• Problem description: The material below holds pictures; leave them out, and copy exactly, and only, the lines from the one with "Click into the Payload text box" through the last.

• Exercise material:
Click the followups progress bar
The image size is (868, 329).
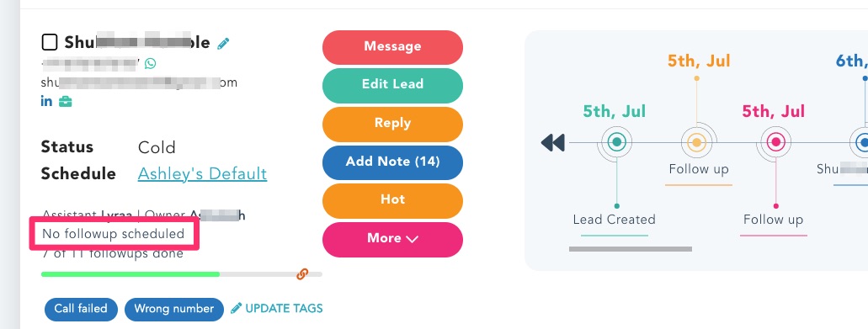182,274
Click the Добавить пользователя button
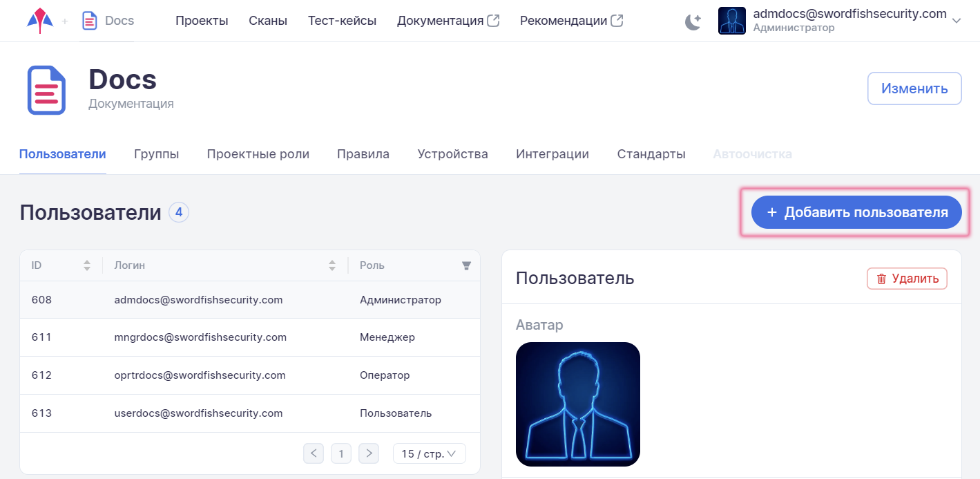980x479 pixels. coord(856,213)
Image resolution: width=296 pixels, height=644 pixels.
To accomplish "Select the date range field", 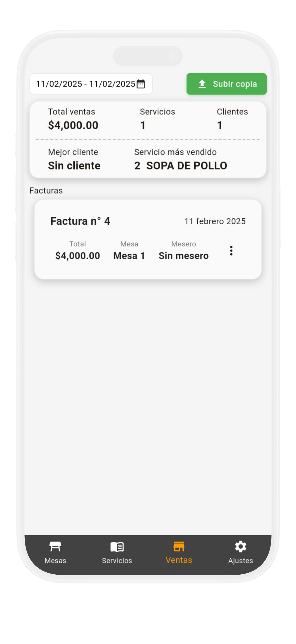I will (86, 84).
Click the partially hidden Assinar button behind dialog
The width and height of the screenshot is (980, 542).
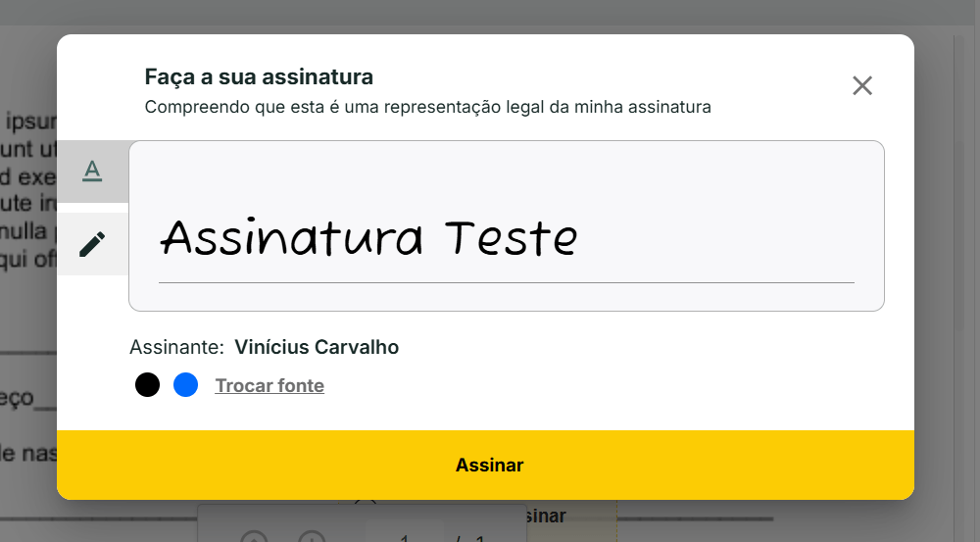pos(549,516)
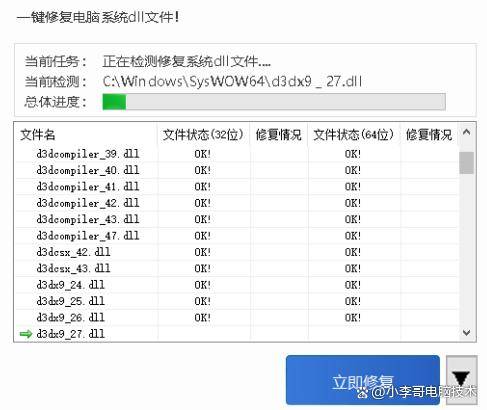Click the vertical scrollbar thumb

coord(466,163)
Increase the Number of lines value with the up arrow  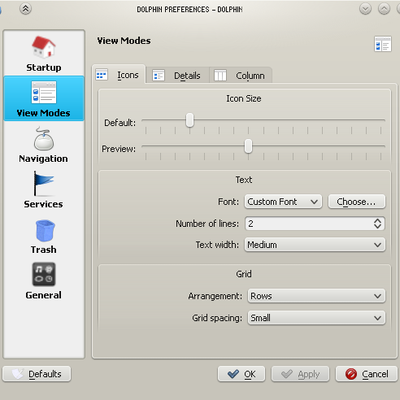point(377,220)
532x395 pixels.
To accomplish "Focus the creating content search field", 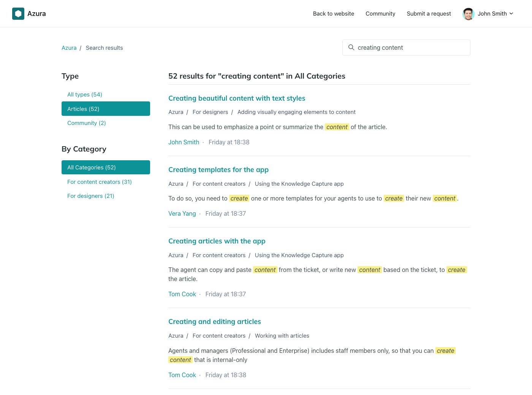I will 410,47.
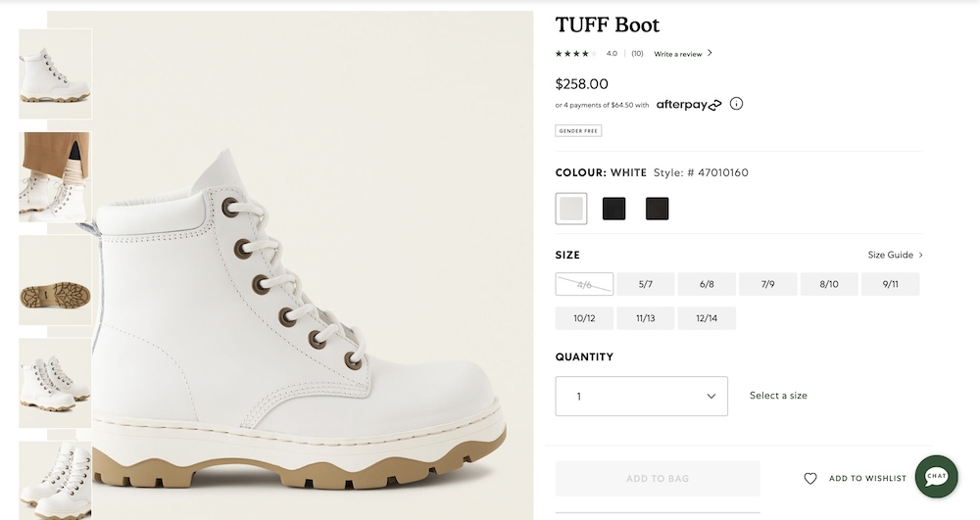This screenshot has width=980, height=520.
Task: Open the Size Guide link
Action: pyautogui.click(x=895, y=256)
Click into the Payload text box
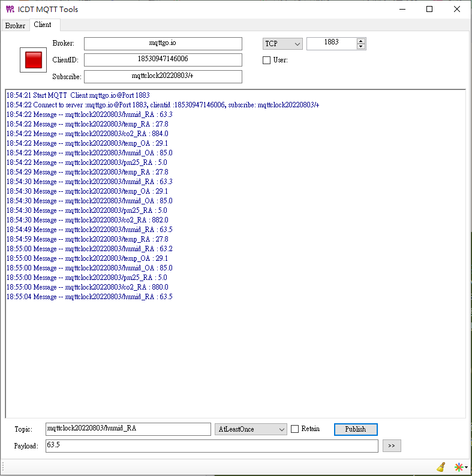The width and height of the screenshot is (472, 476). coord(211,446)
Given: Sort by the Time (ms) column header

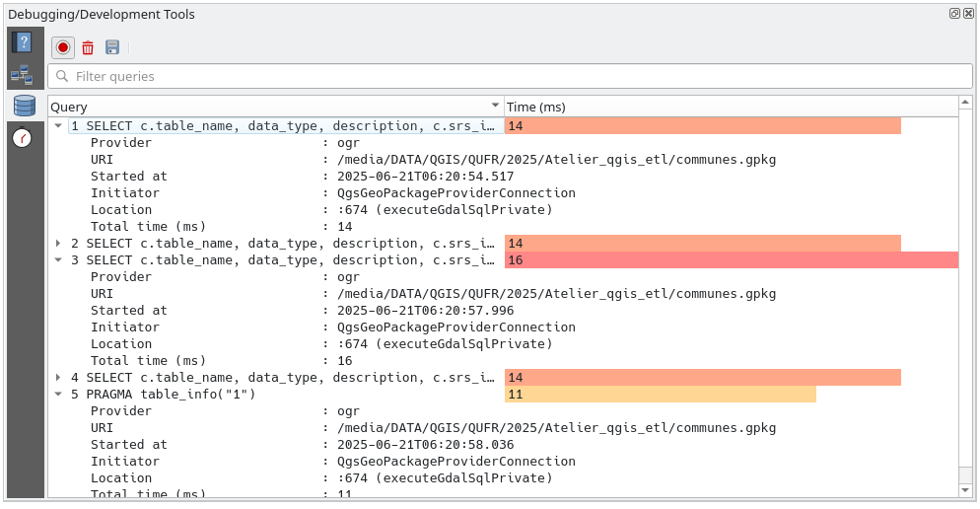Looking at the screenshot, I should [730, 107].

• Response:
Click into the Payload text box
The width and height of the screenshot is (472, 476). coord(211,446)
Given: Sort by the Time (ms) column header

Looking at the screenshot, I should [730, 107].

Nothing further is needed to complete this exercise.